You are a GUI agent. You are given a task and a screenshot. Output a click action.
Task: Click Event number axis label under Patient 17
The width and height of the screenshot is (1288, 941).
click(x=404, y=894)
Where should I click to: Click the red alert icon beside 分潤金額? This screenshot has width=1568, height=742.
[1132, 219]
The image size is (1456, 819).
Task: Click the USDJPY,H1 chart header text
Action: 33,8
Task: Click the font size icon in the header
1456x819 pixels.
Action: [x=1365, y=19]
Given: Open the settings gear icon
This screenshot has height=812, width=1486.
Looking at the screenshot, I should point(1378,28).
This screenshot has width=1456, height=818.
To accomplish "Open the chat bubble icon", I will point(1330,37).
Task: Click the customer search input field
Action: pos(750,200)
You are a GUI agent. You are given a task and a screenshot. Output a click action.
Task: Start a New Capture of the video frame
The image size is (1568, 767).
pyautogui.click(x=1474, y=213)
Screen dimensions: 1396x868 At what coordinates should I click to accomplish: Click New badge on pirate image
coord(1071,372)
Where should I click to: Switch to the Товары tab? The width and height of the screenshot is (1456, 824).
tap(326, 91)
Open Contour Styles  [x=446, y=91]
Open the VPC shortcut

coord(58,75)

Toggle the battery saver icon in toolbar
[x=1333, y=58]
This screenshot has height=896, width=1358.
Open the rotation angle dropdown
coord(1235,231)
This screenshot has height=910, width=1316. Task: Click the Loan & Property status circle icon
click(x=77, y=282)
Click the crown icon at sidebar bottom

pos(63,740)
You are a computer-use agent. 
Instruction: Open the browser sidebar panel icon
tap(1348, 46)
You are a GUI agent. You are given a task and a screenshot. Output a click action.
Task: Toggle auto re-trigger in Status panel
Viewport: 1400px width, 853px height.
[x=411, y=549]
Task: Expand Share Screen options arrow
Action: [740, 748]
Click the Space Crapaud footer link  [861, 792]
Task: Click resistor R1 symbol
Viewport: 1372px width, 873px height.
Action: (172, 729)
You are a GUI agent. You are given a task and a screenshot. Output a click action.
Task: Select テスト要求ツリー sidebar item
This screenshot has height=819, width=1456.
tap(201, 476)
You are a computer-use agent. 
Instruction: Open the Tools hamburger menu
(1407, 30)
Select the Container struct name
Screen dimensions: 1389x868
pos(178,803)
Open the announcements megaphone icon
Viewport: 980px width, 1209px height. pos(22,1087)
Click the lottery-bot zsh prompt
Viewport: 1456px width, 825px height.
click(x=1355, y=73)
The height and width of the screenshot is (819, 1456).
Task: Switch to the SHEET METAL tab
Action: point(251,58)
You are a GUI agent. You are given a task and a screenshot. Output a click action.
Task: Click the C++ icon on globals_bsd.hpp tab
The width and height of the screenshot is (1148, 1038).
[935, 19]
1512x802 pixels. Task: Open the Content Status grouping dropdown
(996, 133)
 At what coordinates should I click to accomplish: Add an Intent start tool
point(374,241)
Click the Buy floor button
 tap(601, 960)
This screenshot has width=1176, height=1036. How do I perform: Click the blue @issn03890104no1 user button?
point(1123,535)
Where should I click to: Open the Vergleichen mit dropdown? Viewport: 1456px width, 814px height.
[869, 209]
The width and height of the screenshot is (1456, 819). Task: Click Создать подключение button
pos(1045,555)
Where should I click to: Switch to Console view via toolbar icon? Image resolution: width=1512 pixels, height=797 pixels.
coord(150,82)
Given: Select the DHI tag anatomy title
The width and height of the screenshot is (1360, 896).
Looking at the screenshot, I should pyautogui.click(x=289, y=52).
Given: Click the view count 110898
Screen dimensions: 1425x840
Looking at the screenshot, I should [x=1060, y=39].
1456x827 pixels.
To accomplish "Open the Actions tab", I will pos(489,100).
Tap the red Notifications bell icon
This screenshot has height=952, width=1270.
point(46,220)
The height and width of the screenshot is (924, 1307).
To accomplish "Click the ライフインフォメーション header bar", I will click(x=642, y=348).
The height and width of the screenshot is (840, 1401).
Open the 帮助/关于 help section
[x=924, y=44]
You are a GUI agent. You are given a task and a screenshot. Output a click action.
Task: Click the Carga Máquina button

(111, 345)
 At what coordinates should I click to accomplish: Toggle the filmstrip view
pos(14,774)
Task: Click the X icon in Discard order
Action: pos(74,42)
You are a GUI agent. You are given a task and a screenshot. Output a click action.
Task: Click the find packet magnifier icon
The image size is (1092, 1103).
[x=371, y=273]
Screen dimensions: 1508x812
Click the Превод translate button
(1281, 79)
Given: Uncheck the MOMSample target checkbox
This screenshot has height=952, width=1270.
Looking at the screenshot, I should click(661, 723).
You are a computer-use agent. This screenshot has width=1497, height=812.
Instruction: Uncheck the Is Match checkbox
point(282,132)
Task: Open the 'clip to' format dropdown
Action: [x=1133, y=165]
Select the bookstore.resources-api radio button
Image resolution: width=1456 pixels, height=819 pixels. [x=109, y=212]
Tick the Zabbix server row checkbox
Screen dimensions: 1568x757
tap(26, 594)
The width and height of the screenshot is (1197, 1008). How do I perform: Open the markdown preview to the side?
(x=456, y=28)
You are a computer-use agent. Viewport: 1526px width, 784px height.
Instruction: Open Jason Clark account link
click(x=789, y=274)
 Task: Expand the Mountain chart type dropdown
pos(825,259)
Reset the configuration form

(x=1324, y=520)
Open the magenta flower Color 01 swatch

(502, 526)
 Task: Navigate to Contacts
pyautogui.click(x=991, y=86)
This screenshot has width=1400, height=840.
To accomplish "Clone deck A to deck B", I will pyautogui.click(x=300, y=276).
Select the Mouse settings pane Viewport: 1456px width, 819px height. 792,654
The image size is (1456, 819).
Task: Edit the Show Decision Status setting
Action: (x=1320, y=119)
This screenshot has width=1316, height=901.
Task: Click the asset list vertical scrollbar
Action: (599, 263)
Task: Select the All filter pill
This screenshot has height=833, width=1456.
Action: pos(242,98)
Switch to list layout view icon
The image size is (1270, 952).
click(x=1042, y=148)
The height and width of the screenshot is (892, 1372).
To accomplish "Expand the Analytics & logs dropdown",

★ ★ ★ ★

YOUR OBJECTIVE
Copy out each line of the records that holds the string "computer".

OUTPUT FOR THIS EXERCISE
You are a computer-use agent. 
You are a computer-use agent. 
You are a computer-use agent. This screenshot has width=1497, height=812.
You are a computer-use agent. Viewport: 1526px width, 784px height.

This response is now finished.